Au lendemain du coup d’État du 25 juillet 1996, le Burundi s’enfonce dans l’une des pages les plus sombres de son histoire contemporaine. Le retour au pouvoir de Buyoya Pierre, battu dans les urnes en 1993, inaugure une politique de terreur méthodique : les camps de regroupement forcé ou camps de concentration du Burundi.
Derrière les termes techniques, une réalité crue : plus d’un million et demi de Burundais – étiquetés Hutu – déracinés, entassés, affamés, enfermés. Ces camps, que de nombreux observateurs qualifieront plus tard de crimes de génocide, de crimes contre l’humanité, restent aujourd’hui encore méconnus, peu étudiés, souvent tus.

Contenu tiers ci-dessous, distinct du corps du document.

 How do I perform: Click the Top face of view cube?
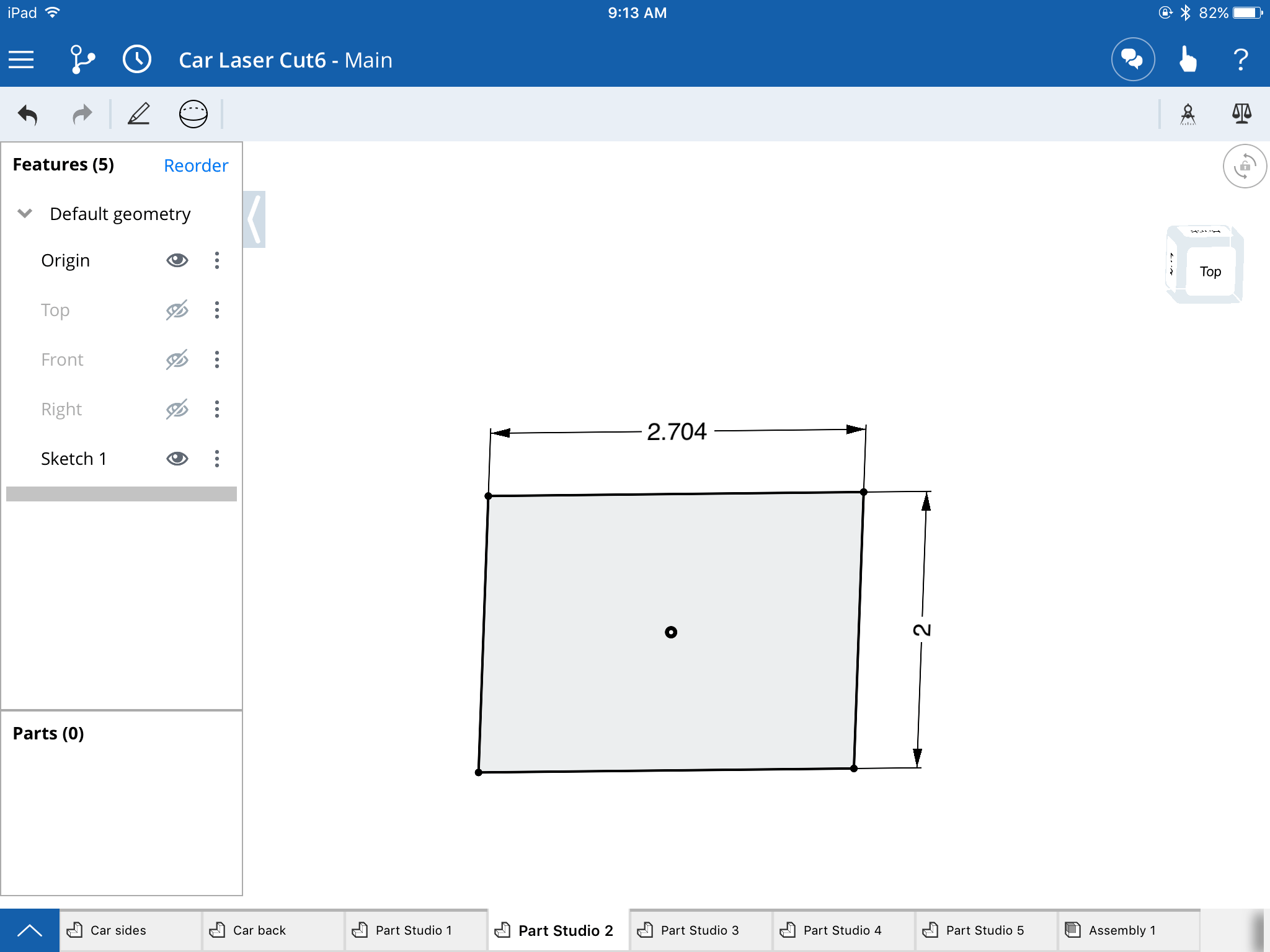[1210, 271]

Ce livre s’inscrit dans le prolongement d’un travail de mémoire entamé de longue date. Après avoir exploré les grandes étapes de l’histoire millénaire d’Ingoma y’Uburundi, analysé les mécanismes de la guerre civile burundaise (1993–2003) dans un contexte de globalisation unipolaire, et retracé les trajectoires de la diaspora burundaise, il devenait nécessaire, urgent, de nommer l’impensable.
À travers ses pages, l’auteur interroge les responsabilités, éclaire les silences, et appelle à une justice encore attendue.